Based on spiking of our mRNA preparations with internal standards, it can be estimated that the sensitivity of these microarrays is approximately one mRNA species per 100,000. This roughly corresponds to one to two mRNA molecules per cell based on the estimate that a cotton embryo cell contains approximately 120,000 mRNA molecules per cell (Dure et al., 1981; Galau and Dure, 1981). This level of sensitivity is thus sufficient to detect a large proportion of all genes expressed in the developing seeds. However, it should be recognized that there are other factors that limit the amount of data obtainable from these arrays. Most importantly, the arrays that we have produced, although containing thousands of genes, currently do not contain a high representation of rarely expressed genes. Because the arrays in this initial study are based on sequencing the first 5,000 of 10,500 ESTs from a partially subtracted cDNA library, mRNAs of abundance lower than 0.01% will be under-represented in the population of genes surveyed by these microarrays. Future generations of microarrays that include much more complete coverage of the Arabidopsis genome will become available and allow extension of the current data. However, it should be recognized that current microarray technology, whether cDNA- or oligonucleotide-based, will continue to have difficulty in reliable detection of the most rarely expressed genes. The presence of many highly abundant transcripts, as those for seed storage proteins, has a dilution effect on low abundant transcripts. Furthermore, the use of complex tissue samples for probe synthesis consisting of different and non-synchronized cell types causes an additional increase in probe complexity and can prevent the detection of transcripts that are only expressed in a small proportion of the tissue sample. Laser capture systems for collecting specific cell types and subsequent RNA amplification methods, used with animal cells (Luo et al., 1999), may circumvent some of these limitations specific to microarray analysis of multicellular organisms.

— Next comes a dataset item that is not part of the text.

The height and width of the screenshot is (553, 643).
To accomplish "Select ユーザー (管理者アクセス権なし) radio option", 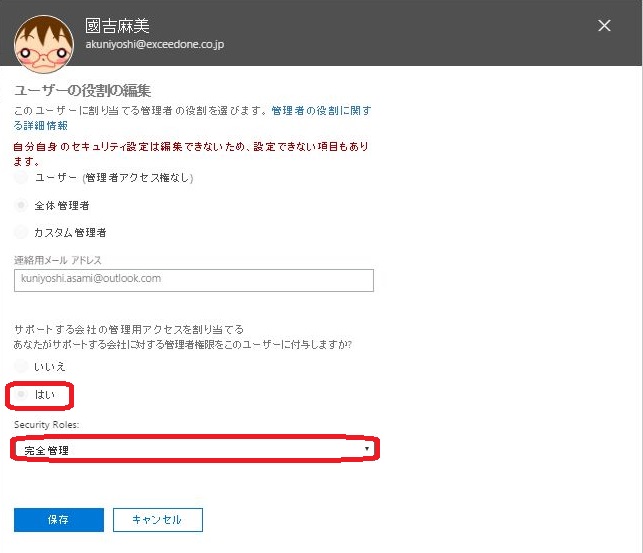I will pyautogui.click(x=22, y=177).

A further limitation to wide-scale transcription profiling based on cDNA arrays is the possibility of cross-contamination of DNA samples. Handling of many thousands of samples in high-density microtiter format through many steps of manipulations introduces the possibilities of cross-contamination via aerosols or other processes. If a 0.1% contamination were to occur between a seed storage protein that is expressed as 1% of the mRNA population and a transcription factor clone that is expressed at 0.001% then the expression profile observed for the transcription factor could artifactually appear as highly seed specific. Such artifacts cannot be detected by resequencing of the clones used to spot the arrays or by many other common controls. Although the great majority of the data from a microarray are valid, this example emphasizes that users of microarray data must always consider the data to be preliminary and require independent confirmation by techniques such as northern analysis.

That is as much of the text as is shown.